Please write out the records exactly.

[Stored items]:
════════

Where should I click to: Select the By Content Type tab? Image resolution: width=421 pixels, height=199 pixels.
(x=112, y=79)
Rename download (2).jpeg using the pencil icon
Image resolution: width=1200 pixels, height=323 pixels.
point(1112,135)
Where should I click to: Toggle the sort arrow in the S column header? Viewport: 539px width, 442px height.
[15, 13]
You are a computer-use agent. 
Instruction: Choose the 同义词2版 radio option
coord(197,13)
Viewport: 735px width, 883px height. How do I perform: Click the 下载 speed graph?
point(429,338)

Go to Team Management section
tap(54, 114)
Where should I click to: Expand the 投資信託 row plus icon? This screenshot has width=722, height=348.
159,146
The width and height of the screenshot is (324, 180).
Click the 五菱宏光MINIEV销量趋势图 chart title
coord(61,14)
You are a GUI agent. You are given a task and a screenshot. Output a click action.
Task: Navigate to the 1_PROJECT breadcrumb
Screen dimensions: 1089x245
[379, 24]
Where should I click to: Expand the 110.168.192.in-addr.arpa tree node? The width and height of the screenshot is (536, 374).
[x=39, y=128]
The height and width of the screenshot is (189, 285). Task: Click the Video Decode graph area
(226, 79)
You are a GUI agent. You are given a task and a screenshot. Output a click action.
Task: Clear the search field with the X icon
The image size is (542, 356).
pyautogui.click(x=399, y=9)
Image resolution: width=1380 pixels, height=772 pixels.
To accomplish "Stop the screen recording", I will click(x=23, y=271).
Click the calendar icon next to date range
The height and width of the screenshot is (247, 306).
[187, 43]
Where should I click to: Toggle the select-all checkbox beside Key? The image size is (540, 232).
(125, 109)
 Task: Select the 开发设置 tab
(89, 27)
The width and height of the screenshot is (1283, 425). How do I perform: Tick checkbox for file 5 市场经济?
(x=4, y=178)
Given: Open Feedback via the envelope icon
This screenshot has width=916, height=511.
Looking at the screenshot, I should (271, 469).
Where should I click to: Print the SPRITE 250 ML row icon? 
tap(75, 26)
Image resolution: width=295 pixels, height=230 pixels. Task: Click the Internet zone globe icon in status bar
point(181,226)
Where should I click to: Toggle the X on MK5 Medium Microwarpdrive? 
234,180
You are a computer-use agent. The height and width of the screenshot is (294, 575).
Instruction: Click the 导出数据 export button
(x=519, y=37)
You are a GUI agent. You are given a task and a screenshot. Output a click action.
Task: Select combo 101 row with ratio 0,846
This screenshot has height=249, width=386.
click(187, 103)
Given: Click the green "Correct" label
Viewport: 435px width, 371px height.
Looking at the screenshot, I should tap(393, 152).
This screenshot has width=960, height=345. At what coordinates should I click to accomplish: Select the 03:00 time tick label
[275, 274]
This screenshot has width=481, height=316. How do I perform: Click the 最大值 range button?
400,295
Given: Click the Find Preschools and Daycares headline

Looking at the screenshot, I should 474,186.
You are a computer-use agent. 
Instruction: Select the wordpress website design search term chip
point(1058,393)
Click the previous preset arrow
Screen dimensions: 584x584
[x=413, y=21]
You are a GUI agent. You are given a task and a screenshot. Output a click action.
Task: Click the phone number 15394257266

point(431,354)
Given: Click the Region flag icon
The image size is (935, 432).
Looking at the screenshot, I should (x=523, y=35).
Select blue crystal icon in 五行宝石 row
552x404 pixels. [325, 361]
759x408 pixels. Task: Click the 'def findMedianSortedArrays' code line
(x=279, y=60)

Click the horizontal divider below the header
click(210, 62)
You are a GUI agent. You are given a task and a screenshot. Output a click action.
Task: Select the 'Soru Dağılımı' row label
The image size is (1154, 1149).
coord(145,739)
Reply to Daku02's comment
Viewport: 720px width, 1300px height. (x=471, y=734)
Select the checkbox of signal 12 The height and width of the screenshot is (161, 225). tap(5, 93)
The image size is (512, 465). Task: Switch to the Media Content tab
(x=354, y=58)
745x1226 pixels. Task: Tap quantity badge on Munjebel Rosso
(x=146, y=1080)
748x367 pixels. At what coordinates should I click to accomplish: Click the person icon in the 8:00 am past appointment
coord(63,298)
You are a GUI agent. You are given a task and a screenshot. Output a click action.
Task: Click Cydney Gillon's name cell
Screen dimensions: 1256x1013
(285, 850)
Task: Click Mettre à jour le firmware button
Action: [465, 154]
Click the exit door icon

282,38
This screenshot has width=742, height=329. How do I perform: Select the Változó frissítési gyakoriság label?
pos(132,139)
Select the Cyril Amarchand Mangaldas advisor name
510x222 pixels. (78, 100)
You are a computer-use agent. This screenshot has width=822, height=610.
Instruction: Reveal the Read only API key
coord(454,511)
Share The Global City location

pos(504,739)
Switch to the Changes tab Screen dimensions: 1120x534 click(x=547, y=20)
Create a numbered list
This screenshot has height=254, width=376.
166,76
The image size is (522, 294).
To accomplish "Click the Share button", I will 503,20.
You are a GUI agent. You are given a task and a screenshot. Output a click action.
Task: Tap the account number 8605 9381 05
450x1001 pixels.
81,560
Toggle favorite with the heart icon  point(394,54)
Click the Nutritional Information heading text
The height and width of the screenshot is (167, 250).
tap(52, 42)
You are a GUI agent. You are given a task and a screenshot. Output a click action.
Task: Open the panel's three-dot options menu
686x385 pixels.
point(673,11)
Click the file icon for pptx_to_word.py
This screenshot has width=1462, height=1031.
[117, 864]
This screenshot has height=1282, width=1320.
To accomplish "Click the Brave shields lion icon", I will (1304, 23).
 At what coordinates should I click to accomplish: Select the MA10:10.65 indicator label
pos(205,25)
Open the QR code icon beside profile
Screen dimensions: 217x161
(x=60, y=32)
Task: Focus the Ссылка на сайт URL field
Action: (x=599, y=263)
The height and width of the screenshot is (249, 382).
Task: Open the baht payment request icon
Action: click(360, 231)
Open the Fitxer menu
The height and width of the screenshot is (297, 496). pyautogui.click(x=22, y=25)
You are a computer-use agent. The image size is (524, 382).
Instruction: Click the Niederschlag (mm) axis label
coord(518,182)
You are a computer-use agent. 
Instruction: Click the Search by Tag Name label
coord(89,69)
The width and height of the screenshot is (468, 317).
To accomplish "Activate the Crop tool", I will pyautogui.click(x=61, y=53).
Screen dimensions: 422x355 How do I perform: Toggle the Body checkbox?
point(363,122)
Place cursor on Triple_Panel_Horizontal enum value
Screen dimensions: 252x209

════════

[RESPONSE]:
Where should I click to: Select the By Content Type tab? Image resolution: width=421 pixels, height=199 pixels.
(x=112, y=79)
Rename download (2).jpeg using the pencil icon
Image resolution: width=1200 pixels, height=323 pixels.
point(1112,135)
Where should I click to: Toggle the sort arrow in the S column header? Viewport: 539px width, 442px height.
[15, 13]
You are a computer-use agent. 
Instruction: Choose the 同义词2版 radio option
coord(197,13)
Viewport: 735px width, 883px height. How do I perform: Click the 下载 speed graph?
point(429,338)

Go to Team Management section
tap(54, 114)
Where should I click to: Expand the 投資信託 row plus icon? This screenshot has width=722, height=348.
159,146
The width and height of the screenshot is (324, 180).
Click the 五菱宏光MINIEV销量趋势图 chart title
coord(61,14)
You are a GUI agent. You are given a task and a screenshot. Output a click action.
Task: Navigate to the 1_PROJECT breadcrumb
Screen dimensions: 1089x245
[379, 24]
Where should I click to: Expand the 110.168.192.in-addr.arpa tree node? The width and height of the screenshot is (536, 374).
[x=39, y=128]
The height and width of the screenshot is (189, 285). Task: Click the Video Decode graph area
(226, 79)
You are a GUI agent. You are given a task and a screenshot. Output a click action.
Task: Clear the search field with the X icon
The image size is (542, 356).
pyautogui.click(x=399, y=9)
Image resolution: width=1380 pixels, height=772 pixels.
To accomplish "Stop the screen recording", I will click(x=23, y=271).
Click the calendar icon next to date range
The height and width of the screenshot is (247, 306).
[187, 43]
Where should I click to: Toggle the select-all checkbox beside Key? The image size is (540, 232).
(125, 109)
 Task: Select the 开发设置 tab
(89, 27)
The width and height of the screenshot is (1283, 425). How do I perform: Tick checkbox for file 5 市场经济?
(x=4, y=178)
Given: Open Feedback via the envelope icon
This screenshot has width=916, height=511.
Looking at the screenshot, I should (271, 469).
Where should I click to: Print the SPRITE 250 ML row icon? 
tap(75, 26)
Image resolution: width=295 pixels, height=230 pixels. Task: Click the Internet zone globe icon in status bar
point(181,226)
Where should I click to: Toggle the X on MK5 Medium Microwarpdrive? 
234,180
You are a computer-use agent. The height and width of the screenshot is (294, 575).
Instruction: Click the 导出数据 export button
(x=519, y=37)
You are a GUI agent. You are given a task and a screenshot. Output a click action.
Task: Select combo 101 row with ratio 0,846
This screenshot has height=249, width=386.
click(187, 103)
Given: Click the green "Correct" label
Viewport: 435px width, 371px height.
Looking at the screenshot, I should tap(393, 152).
This screenshot has width=960, height=345. At what coordinates should I click to accomplish: Select the 03:00 time tick label
[275, 274]
This screenshot has width=481, height=316. How do I perform: Click the 最大值 range button?
400,295
Given: Click the Find Preschools and Daycares headline

Looking at the screenshot, I should 474,186.
You are a computer-use agent. 
Instruction: Select the wordpress website design search term chip
point(1058,393)
Click the previous preset arrow
Screen dimensions: 584x584
[x=413, y=21]
You are a GUI agent. You are given a task and a screenshot. Output a click action.
Task: Click the phone number 15394257266

point(431,354)
Given: Click the Region flag icon
The image size is (935, 432).
Looking at the screenshot, I should (x=523, y=35).
Select blue crystal icon in 五行宝石 row
552x404 pixels. [325, 361]
759x408 pixels. Task: Click the 'def findMedianSortedArrays' code line
(x=279, y=60)

Click the horizontal divider below the header
click(210, 62)
You are a GUI agent. You are given a task and a screenshot. Output a click action.
Task: Select the 'Soru Dağılımı' row label
The image size is (1154, 1149).
coord(145,739)
Reply to Daku02's comment
Viewport: 720px width, 1300px height. (x=471, y=734)
Select the checkbox of signal 12 The height and width of the screenshot is (161, 225). tap(5, 93)
The image size is (512, 465). Task: Switch to the Media Content tab
(x=354, y=58)
745x1226 pixels. Task: Tap quantity badge on Munjebel Rosso
(x=146, y=1080)
748x367 pixels. At what coordinates should I click to accomplish: Click the person icon in the 8:00 am past appointment
coord(63,298)
You are a GUI agent. You are given a task and a screenshot. Output a click action.
Task: Click Cydney Gillon's name cell
Screen dimensions: 1256x1013
(285, 850)
Task: Click Mettre à jour le firmware button
Action: [465, 154]
Click the exit door icon

282,38
This screenshot has width=742, height=329. How do I perform: Select the Változó frissítési gyakoriság label?
pos(132,139)
Select the Cyril Amarchand Mangaldas advisor name
510x222 pixels. (78, 100)
You are a computer-use agent. This screenshot has width=822, height=610.
Instruction: Reveal the Read only API key
coord(454,511)
Share The Global City location

pos(504,739)
Switch to the Changes tab Screen dimensions: 1120x534 click(x=547, y=20)
Create a numbered list
This screenshot has height=254, width=376.
166,76
The image size is (522, 294).
To accomplish "Click the Share button", I will 503,20.
You are a GUI agent. You are given a task and a screenshot. Output a click action.
Task: Tap the account number 8605 9381 05
450x1001 pixels.
81,560
Toggle favorite with the heart icon  point(394,54)
Click the Nutritional Information heading text
The height and width of the screenshot is (167, 250).
tap(52, 42)
You are a GUI agent. You are given a task and a screenshot. Output a click action.
Task: Open the panel's three-dot options menu
686x385 pixels.
point(673,11)
Click the file icon for pptx_to_word.py
This screenshot has width=1462, height=1031.
[117, 864]
This screenshot has height=1282, width=1320.
To accomplish "Click the Brave shields lion icon", I will (1304, 23).
 At what coordinates should I click to accomplish: Select the MA10:10.65 indicator label
pos(205,25)
Open the QR code icon beside profile
Screen dimensions: 217x161
(x=60, y=32)
Task: Focus the Ссылка на сайт URL field
Action: (x=599, y=263)
The height and width of the screenshot is (249, 382).
Task: Open the baht payment request icon
Action: click(360, 231)
Open the Fitxer menu
The height and width of the screenshot is (297, 496). pyautogui.click(x=22, y=25)
You are a computer-use agent. The image size is (524, 382).
Instruction: Click the Niederschlag (mm) axis label
coord(518,182)
You are a computer-use agent. 
Instruction: Click the Search by Tag Name label
coord(89,69)
The width and height of the screenshot is (468, 317).
To accomplish "Activate the Crop tool", I will pyautogui.click(x=61, y=53).
Screen dimensions: 422x355 How do I perform: Toggle the Body checkbox?
point(363,122)
Place cursor on Triple_Panel_Horizontal enum value
Screen dimensions: 252x209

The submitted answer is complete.